The quality and legitimacy of journal publications is an important consideration for researchers who are considering publishing or editing. It is also something potential employers and grant-funding-bodies are now checking when reviewing CVs. Careful forensic examination is increasingly required to confirm a publisher’s and journal’s credibility. The Think, Check, Submit checklist can help. We need to assess the value and legitimacy of journals and publishers on a continuum between high quality at one end and predatory at the other. There are many journals that though “peer reviewed” and not predatory, should be avoided for being junk-type publications with distorted publishing standards that pollute academic knowledge.
As appointment/promotion and grant-review boards catch on, the important question here is: are you harming your career by allowing your name and intellectual efforts to be associated with them?
This post may be cited as:
Ley, A. & Allen, G. (30 July 2020) Questionable publishing practice? Are you harmed? Research Ethics Monthly. Retrieved from:
1 thought on “Questionable publishing practice? Are you harmed?”

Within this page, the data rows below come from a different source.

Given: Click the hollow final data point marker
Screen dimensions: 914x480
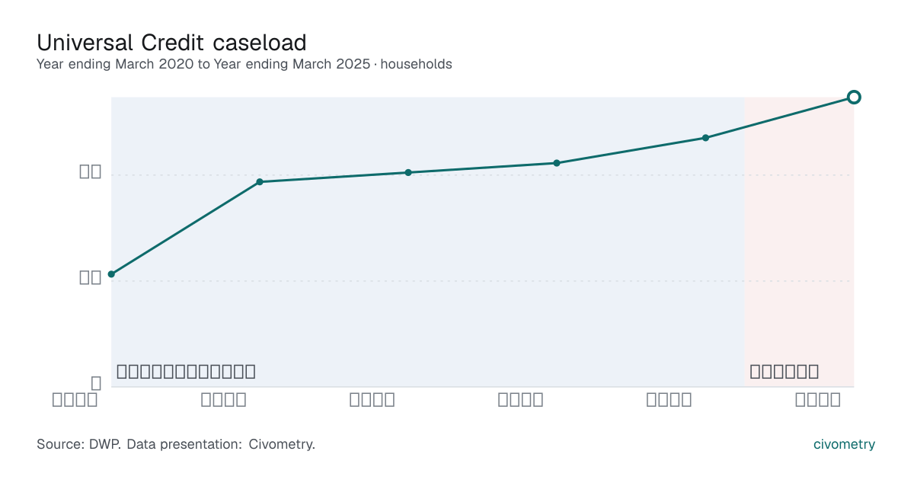Looking at the screenshot, I should click(854, 97).
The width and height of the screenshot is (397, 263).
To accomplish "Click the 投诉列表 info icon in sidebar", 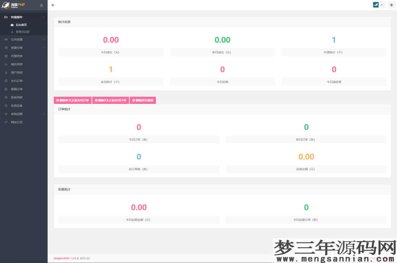I will [6, 97].
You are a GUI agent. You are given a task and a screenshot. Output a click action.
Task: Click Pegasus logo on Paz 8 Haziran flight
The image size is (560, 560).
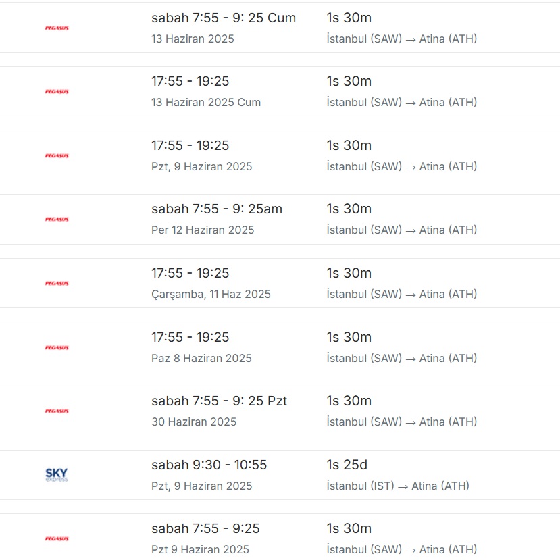click(x=57, y=347)
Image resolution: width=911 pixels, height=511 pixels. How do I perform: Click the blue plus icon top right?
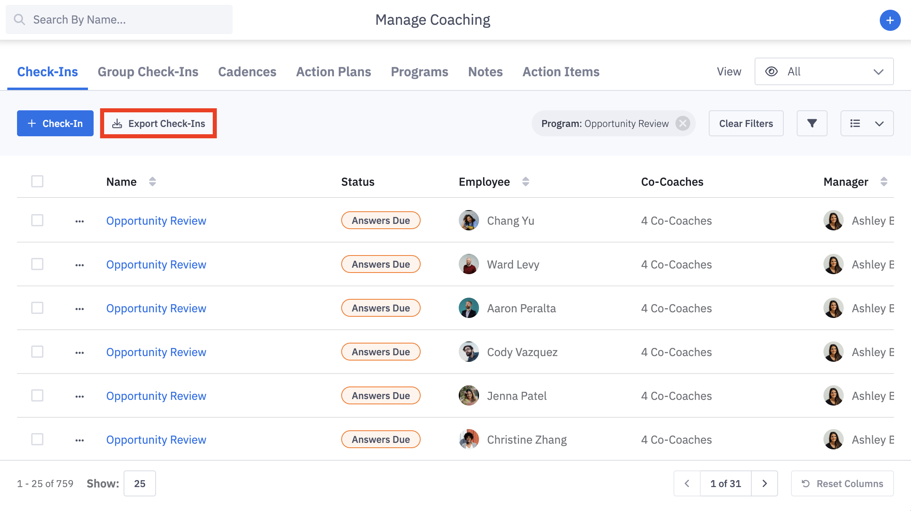890,20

This conclusion was drawn on volume alone? No consideration if they were Scopus ranked? No consideration if there is a different publishing model emerging? For example, Elsevier charges ~US$ 2500 for APCs and runs 2,500+ journals, a model of many articles spread over thousands of journals. MPDI has fewer journals with much larger issues. Or, are you saying, if the journals do not follow the “traditional” corporate publishing structure, then they ought to be deemed as having poor quality?
If you look at corporate profits as a negative indicator of motivation, then certainly Elsevier is amongst the most predatory (why many countries and universities no longer subscribe to their journals, but more important due to questions of justice, which I come to next).
What about questions of justice? MDPI is fully Open Access, allowing scholars from the Global South (and anywhere for that matter) to have access to evidence, whereas the “traditional” corporate journals are gated and knowledge is kept amongst those with access to financial privilege (subscriptions run into the millions of US$ per year, inaccessible to many universities in the Global South). What kind of ethical position is being taken here? This is a continuation of a model of exclusion that is ethically problematic. We need to be far more critical of the “status quo” of exclusion. Not worth considering?
What about representation? Many studies of “traditional” corporate show that authors based in the Global South represent 2-6% of publications, whereas scholars from the Global South are much better (read: more fairly and appropriately) represented in these newer publishers. Ought questions of representation, voice and inclusion not matter? Consider many Open Access publishers (not MDPI) that waive APCs for scholars based in the Global South (or LDCs, as PLoS One does). This enables scholars to engage and be recognized for their thought leadership, rather than just the extractors of knowledge from the Global North who publish about the Global South.
I am not suggesting MDPI is the answer. I am suggesting this conclusion seems a bit thin – and a bit thin on questions of justice (unexpected from this community).